Shaolin kung fu includes hundreds of extant styles. There is recorded documentation of more than a thousand extant forms, which makes Shaolin the biggest school of martial art in the world. In the Qing dynasty (1644–1911), Shaolin monks chose 100 of the best styles of Shaolin kung fu. Then they shortlisted the 18 most famous of them. However, every lineage of Shaolin monks have always chosen their own styles. Every style teaches unique methods for fighting (散打 (sàndǎ)) and keeping health via one or a few forms. To learn a complete system, Shaolin monks master a number of styles and weapons. The most famous styles of Shaolin kung fu include:

- Arhat's 18 hands (罗汉十八手 (luóhàn shíbā shǒu)): known as the oldest style
- Flood style (洪拳 (hóngquán)): with the small form (小洪拳 (xiǎo hóngquán)) known as the son of the styles, and the big form (大洪拳 (dà hóngquán)) known as the mother of the styles
- 7-star & Long Guard the Heart and Mind Gate style (七星 & 长护心意门拳 (qī xīng & cháng hù xīn yì mén quán)),
- Explosive style (炮拳 (pàoquán)): known as the king of the styles
- Penetrating-Arms style (通臂拳 (tōngbìquán))
- Plum Blossom style (梅花拳 (méihuāquán))
- Facing & Bright Sun style (朝&昭 阳拳 (cháo & zhāo yáng quán))
- Arhat style (罗汉拳 (luóhànquán)): known as the most representative style
- Emperor's Long-range style (太祖长拳 (tàizǔ chángquán)): known as the most graceful style
- Drunken style (醉拳 (zuìquán))

==Internal and external kung fu==
Huang Zongxi described martial arts in terms of Shaolin or "external" arts versus Wudang or internal arts in 1669. It has been since then that Shaolin has been popularly synonymous for what are considered the external Chinese martial arts, regardless of whether or not the particular style in question has any connection to the Shaolin Monastery. Some say that there is no differentiation between the so-called internal and external systems of the Chinese martial arts, while other well-known teachers hold the opinion that they are different. For example, the Taijiquan teacher Wu Jianquan:

Those who practice Shaolinquan leap about with strength and force; people not proficient at this kind of training soon lose their breath and are exhausted. Taijiquan is unlike this. Strive for quiescence of body, mind and intention.

==Influence on other martial arts==
Some lineages of karate have oral traditions that claim Shaolin origins. Martial arts traditions in Japan,
Korea, Sri Lanka and certain Southeast Asian countries cite Chinese influence as transmitted by Buddhist monks.
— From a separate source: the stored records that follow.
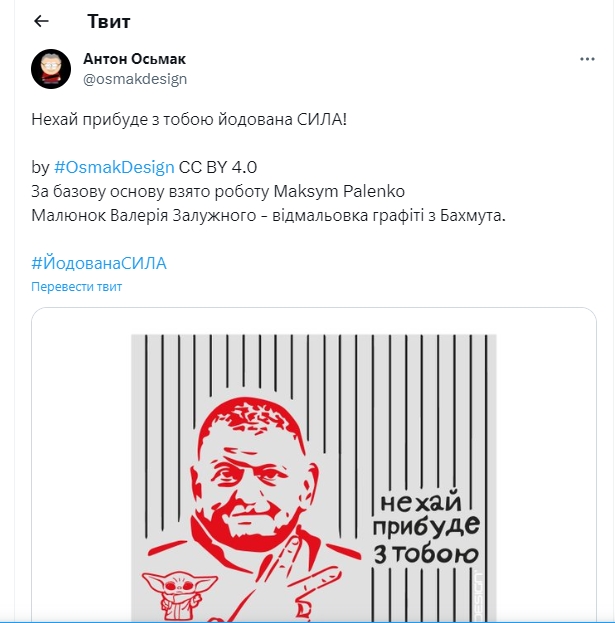Click the vertical DESIGN watermark in the image
The width and height of the screenshot is (615, 623).
click(478, 597)
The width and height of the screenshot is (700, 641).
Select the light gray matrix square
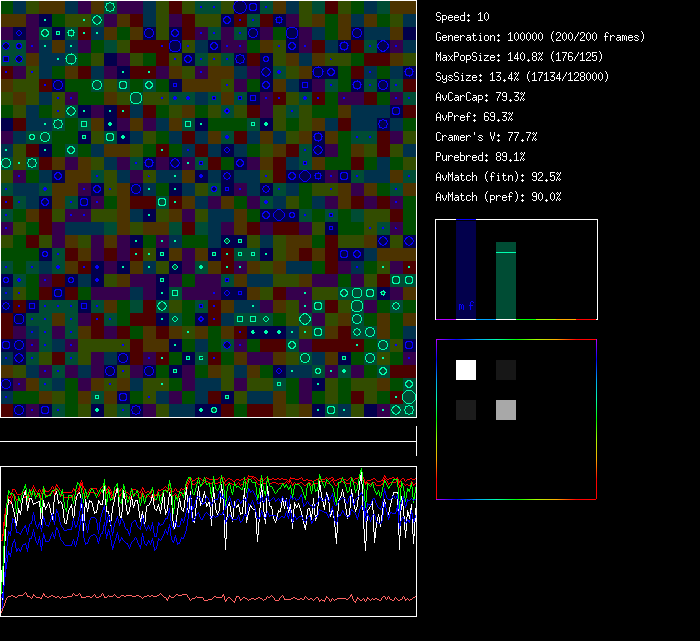click(506, 409)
Recent developments in the 20th century such as Shorinji Kempo (少林寺拳法) practised in Japan's Sohonzan Shorinji (金剛禅総本山少林寺) still maintains close ties with China's Song Shan Shaolin Temple due to historic links. Japanese Shorinji Kempo Group received recognition in China in 2003 for their financial contributions to the maintenance of the historic edifice of the Song Shan Shaolin Temple.

==In popular culture==

Several films have been produced, particularly during the 1970s and early 1980s, about Shaolin kung fu, including The 36th Chamber of Shaolin, The Shaolin Temple, and Shaolin Wooden Men. Modern films include Shaolin Soccer and Shaolin.

Shaolin has influenced numerous rappers, notably the members of Wu-Tang Clan.

Shaolin kung fu is one of the styles used by Mortal Kombat protagonist Liu Kang. His Pao Chui, Choy Lay Fut, Monkey Fist, and Dragon moves derive from Shaolin kung fu.

Shaolin monks (referred to simply as "monks" in-game) appear in the roguelike game NetHack, along with samurai. They are one of the two roles to use martial arts skills, with monks having the most powerful martial arts skills in the game.

In the Nickelodeon animated series Avatar: The Last Airbender, the practice of "firebending" is based on Shaolin moves.

The ABC TV series Kung Fu (1972–1975) stars David Carradine as a 19th century fugitive Shaolin monk traveling the Western United States in search of his brother. This series helped to popularize Shaolin kung fu with the general American TV audience.